- [Stored items]:

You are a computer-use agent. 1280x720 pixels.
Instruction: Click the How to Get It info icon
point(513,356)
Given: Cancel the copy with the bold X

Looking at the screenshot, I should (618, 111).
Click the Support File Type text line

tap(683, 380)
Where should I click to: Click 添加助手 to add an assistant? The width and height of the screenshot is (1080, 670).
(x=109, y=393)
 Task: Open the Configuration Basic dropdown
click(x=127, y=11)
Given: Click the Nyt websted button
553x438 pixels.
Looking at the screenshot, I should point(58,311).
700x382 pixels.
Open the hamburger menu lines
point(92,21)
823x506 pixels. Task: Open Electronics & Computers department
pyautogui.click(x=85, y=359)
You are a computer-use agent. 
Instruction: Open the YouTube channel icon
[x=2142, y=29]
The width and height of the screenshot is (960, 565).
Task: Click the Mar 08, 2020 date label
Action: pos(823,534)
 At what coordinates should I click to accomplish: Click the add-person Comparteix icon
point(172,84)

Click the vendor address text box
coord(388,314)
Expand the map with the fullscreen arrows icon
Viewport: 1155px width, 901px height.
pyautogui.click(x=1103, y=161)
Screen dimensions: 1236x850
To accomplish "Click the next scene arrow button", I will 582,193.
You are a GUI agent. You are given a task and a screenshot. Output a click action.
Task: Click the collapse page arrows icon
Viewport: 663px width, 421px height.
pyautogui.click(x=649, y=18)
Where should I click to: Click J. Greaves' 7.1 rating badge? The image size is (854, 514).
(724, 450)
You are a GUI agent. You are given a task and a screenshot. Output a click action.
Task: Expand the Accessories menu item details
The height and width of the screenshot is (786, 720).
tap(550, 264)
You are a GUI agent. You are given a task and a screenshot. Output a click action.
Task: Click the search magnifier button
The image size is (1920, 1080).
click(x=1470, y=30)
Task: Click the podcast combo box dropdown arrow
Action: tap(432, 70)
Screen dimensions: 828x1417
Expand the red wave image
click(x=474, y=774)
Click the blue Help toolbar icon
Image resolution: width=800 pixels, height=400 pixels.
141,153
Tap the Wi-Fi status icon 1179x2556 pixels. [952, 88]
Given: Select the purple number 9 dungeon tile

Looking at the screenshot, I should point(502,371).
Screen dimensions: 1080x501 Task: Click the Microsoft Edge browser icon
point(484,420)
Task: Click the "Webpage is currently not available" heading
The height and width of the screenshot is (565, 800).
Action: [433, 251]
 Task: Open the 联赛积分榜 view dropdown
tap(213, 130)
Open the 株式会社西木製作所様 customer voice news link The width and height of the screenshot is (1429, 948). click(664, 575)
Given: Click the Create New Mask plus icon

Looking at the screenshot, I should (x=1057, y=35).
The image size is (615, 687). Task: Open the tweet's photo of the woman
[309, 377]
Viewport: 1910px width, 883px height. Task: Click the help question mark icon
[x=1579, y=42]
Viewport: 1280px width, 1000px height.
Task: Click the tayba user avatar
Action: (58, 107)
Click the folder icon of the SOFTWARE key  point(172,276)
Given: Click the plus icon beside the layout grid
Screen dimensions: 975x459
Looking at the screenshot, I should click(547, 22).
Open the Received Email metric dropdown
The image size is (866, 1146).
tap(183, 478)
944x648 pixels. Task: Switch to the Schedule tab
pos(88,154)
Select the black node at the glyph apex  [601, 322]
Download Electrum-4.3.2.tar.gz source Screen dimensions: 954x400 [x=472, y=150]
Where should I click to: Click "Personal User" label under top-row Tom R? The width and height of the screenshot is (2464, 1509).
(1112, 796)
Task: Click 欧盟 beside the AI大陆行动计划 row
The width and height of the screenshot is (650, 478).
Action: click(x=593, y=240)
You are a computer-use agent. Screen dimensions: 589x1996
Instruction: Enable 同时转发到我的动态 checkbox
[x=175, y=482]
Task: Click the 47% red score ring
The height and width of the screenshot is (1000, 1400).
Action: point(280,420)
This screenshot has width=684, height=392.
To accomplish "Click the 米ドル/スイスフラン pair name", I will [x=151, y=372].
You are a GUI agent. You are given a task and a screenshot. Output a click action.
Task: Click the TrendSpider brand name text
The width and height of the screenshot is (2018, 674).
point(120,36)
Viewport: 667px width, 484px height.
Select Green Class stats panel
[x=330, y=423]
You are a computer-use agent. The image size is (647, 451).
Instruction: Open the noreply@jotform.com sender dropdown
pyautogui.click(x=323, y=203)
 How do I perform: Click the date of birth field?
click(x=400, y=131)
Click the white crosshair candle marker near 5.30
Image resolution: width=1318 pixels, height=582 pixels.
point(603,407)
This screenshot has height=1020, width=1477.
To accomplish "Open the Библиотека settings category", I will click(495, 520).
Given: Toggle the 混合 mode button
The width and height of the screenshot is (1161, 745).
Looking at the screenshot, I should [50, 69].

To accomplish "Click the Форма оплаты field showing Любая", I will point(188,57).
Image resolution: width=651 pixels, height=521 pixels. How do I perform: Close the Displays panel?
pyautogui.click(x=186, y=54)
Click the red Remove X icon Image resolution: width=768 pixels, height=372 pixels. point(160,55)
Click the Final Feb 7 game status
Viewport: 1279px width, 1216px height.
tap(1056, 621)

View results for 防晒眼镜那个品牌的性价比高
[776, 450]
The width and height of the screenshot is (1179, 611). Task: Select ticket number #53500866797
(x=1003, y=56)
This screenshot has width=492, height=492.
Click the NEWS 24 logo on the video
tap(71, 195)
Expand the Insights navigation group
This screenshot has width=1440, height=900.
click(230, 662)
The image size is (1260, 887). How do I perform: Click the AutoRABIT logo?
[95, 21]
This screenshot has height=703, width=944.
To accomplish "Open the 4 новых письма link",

- [Work order]:
Count lines, not occurrences: report how many lines in the entries above include the word "status", as a number alone.

- [Task output]:
2